Entries on where items appear:
* * * * * * *

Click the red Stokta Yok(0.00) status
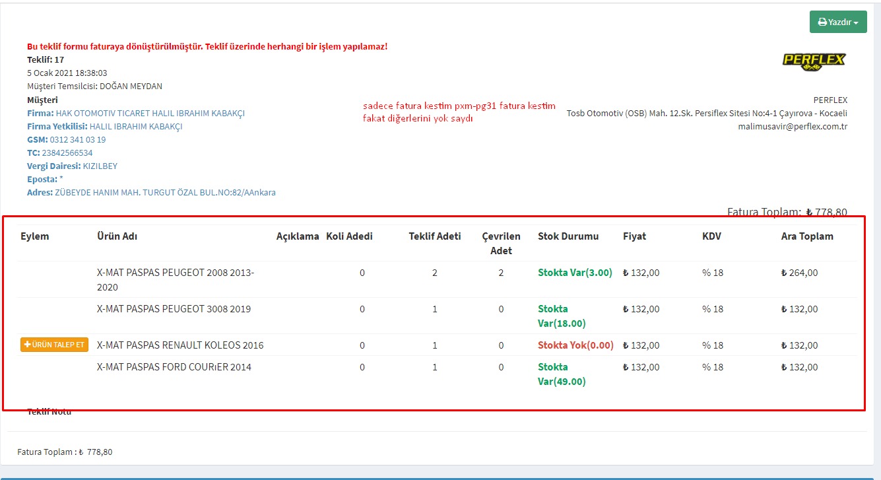Viewport: 881px width, 480px height. coord(575,345)

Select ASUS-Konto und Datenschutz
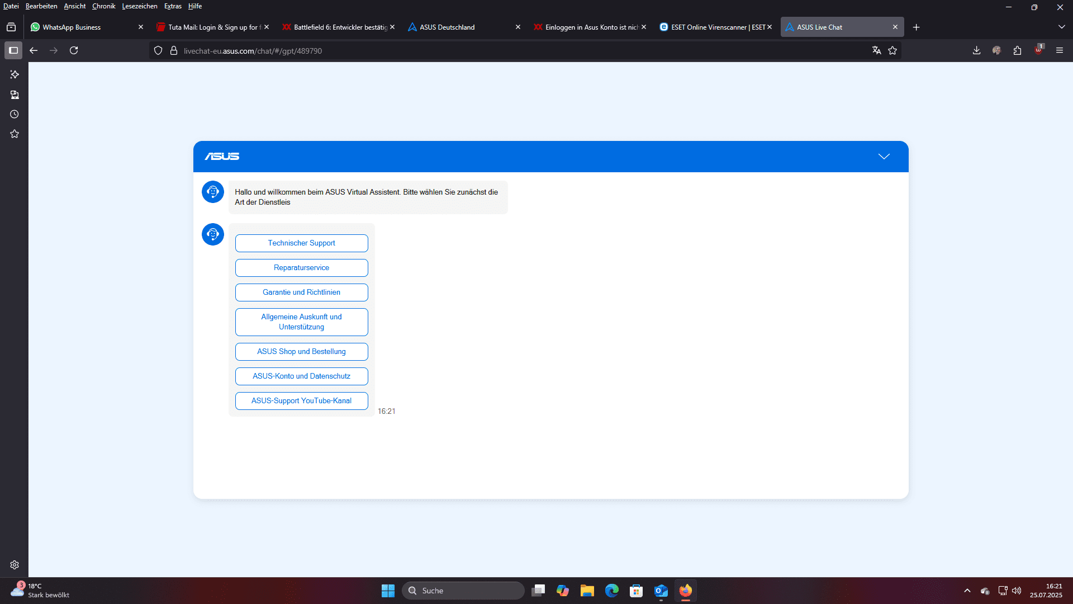click(301, 376)
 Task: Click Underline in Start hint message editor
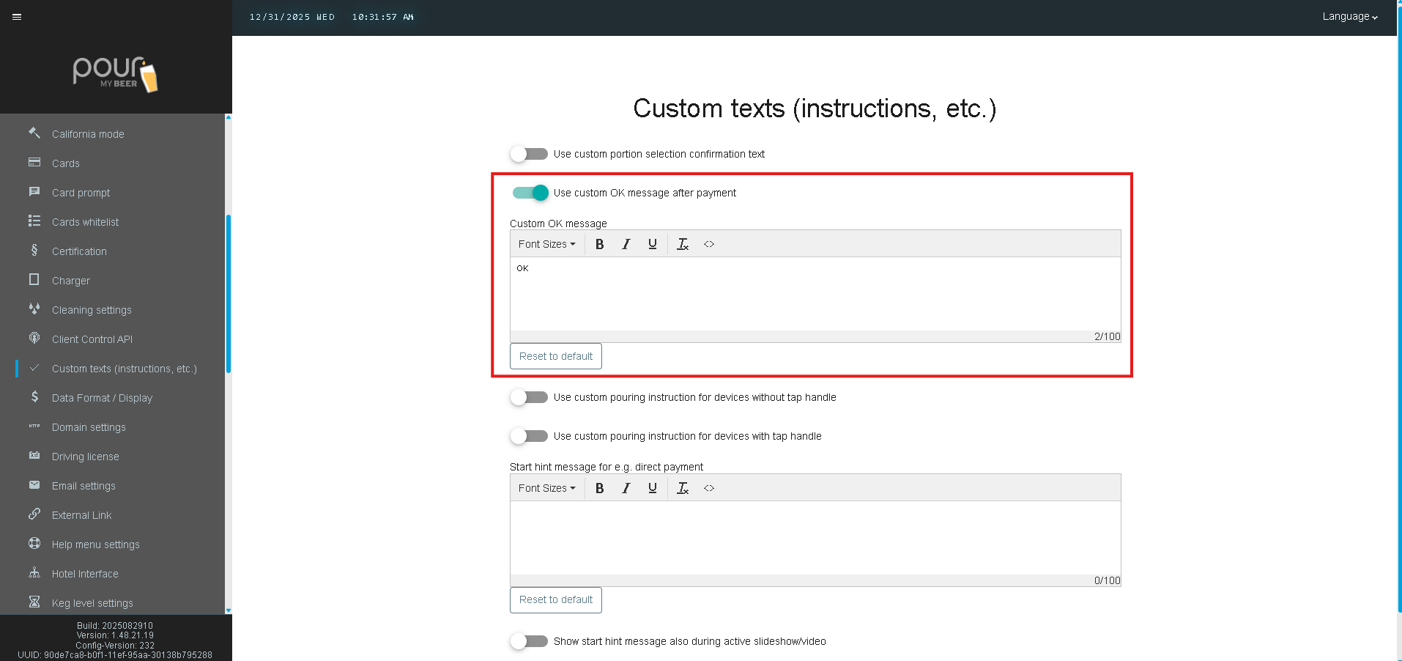click(652, 488)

* * * * * * *

= WORK TO COMPLETE =
Quote the text lines of every entry above word for word, and omit the pictures.

= TASK RESPONSE =
Click the red Stokta Yok(0.00) status
Viewport: 881px width, 480px height. coord(575,345)

Select ASUS-Konto und Datenschutz
click(301, 376)
 Task: Click Underline in Start hint message editor
click(652, 488)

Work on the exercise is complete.